- _EXERCISE A_
Please list every person the obituary of David Komansky mentions by name.

- _EXTRACT PROVIDED_
Komansky, CEO Who Led Merrill’s Global Growth, Dies at 82
(Bloomberg) -- David Komansky, a college dropout who joined Merrill Lynch & Co. as a stockbroker and expanded the firm around the globe as chairman and chief executive officer during the bull markets of the 1990s, has died.
Komansky died Monday at 82, according to Jenn Komansky, one of his daughters. “The only thing I can say is that he was a wonderful husband and father, a wonderful friend, and everybody loved him,” she said.
As CEO from December 1996 to December 2002, Komansky added to Merrill’s network of retail brokers in Japan, Canada and Australia, making the firm’s share of revenue from non-U.S. sources higher than at any of its Wall Street competitors. When the stock market tumbled beginning in 2000, he faced criticism for having ballooned the company’s workforce to 72,000. He watched as his designated successor, Stanley O’Neal, slashed 25,000 jobs.
In 2002, Komansky agreed to step aside earlier than planned to let O’Neal become CEO. Under O’Neal, Merrill would build a huge bet on the subprime-mortgage market that ultimately led to crippling losses and the end of its run as a standalone firm.
The sale of Merrill to Bank of America Corp. in September 2008 “broke my heart,” Komansky said in a 2010 interview with Bloomberg Television. He said he regretted supporting the 1999 repeal of Glass-Steagall, the law that had previously kept depository banks separated from institutions involved in capital markets.
“Dave personified the classic self-made Merrill Lynch leader, rising through the ranks to become a prominent figure in the world of international finance,” Merrill Lynch Wealth Management President Andy Sieg, who was an assistant to Komansky from 1998 to 2000, said in a note to employees. “His distinctive intellect and remarkable charisma made him popular with clients, colleagues and associates of all backgrounds, from retail investors to heads of state.”
Komansky was “the epitome of the old-school financial adviser: friendly and personable, a great cheerleader for a growing company, but lacking the technical skills needed for a downturn in the financial markets and the strategic vision to navigate the complexities of an interconnected world of capital markets and global finance,” according to “Crash of the Titans,” a 2010 book about Merrill’s collapse written by Greg Farrell, now a reporter at Bloomberg News.

- _EXERCISE B_
Rewrite the entries below, swapping "icon" for "button" and keeping everything else the same. Leave the pictures out of your answer.

- _RECORDS TO PROCESS_
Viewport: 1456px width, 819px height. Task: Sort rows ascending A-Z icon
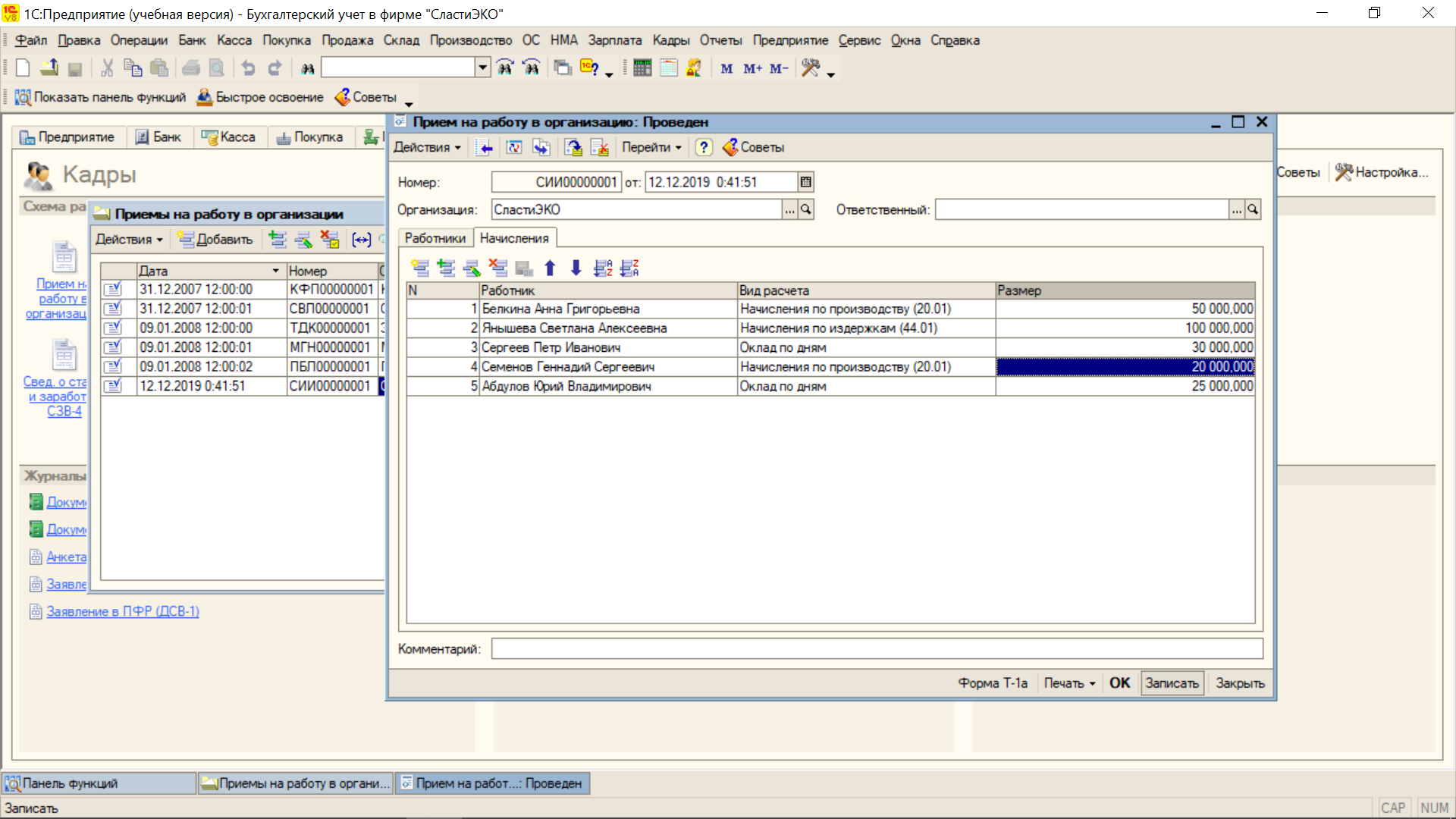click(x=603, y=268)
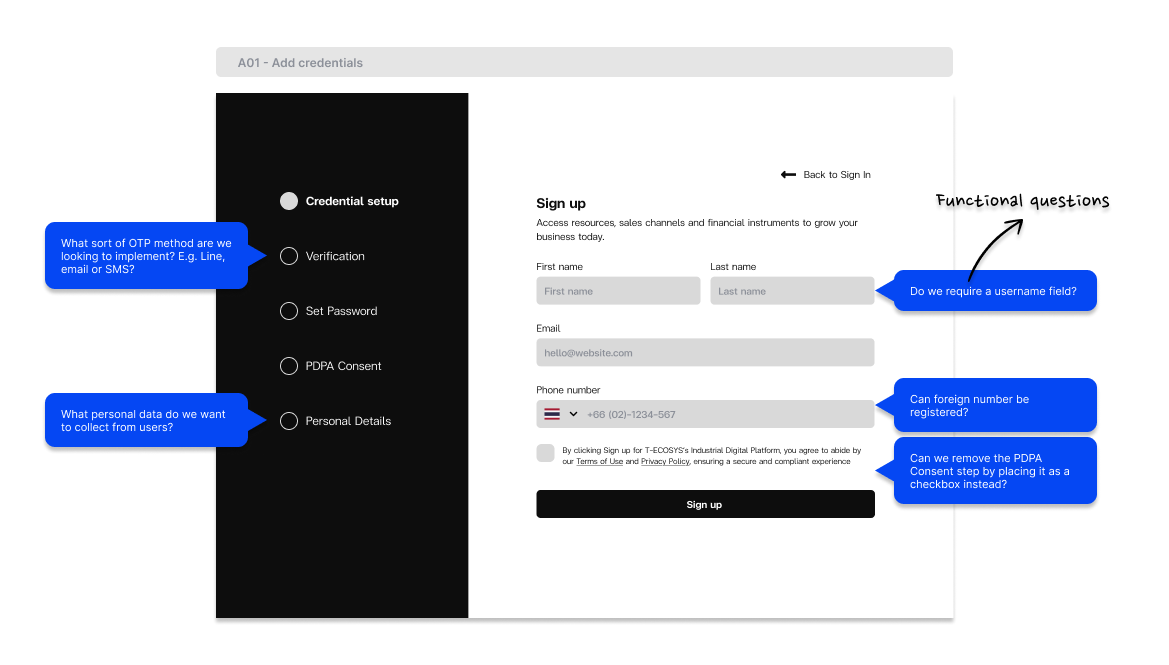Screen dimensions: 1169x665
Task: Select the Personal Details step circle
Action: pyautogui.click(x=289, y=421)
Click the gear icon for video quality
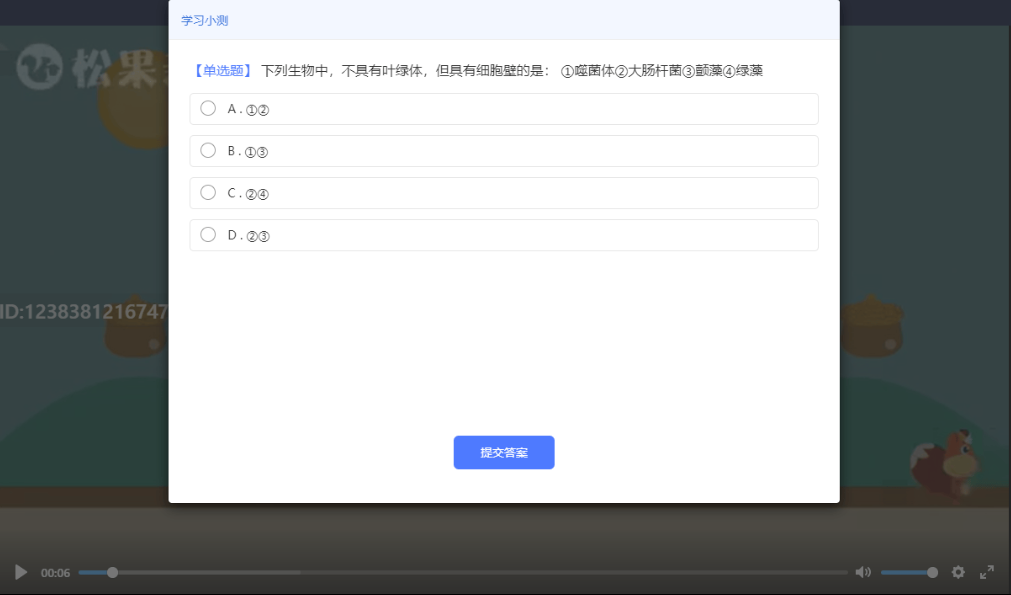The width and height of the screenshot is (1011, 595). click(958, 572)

- _CORRECT RESULT A_
David Komansky, Jenn Komansky, Stanley O'Neal, Andy Sieg, Greg Farrell

- _CORRECT RESULT B_
Viewport: 1456px width, 819px height. Task: Sort rows ascending A-Z button
click(x=603, y=268)
Screen dimensions: 1169x665
Task: Select the Personal Details step circle
Action: pyautogui.click(x=289, y=421)
Click the gear button for video quality
The width and height of the screenshot is (1011, 595). click(958, 572)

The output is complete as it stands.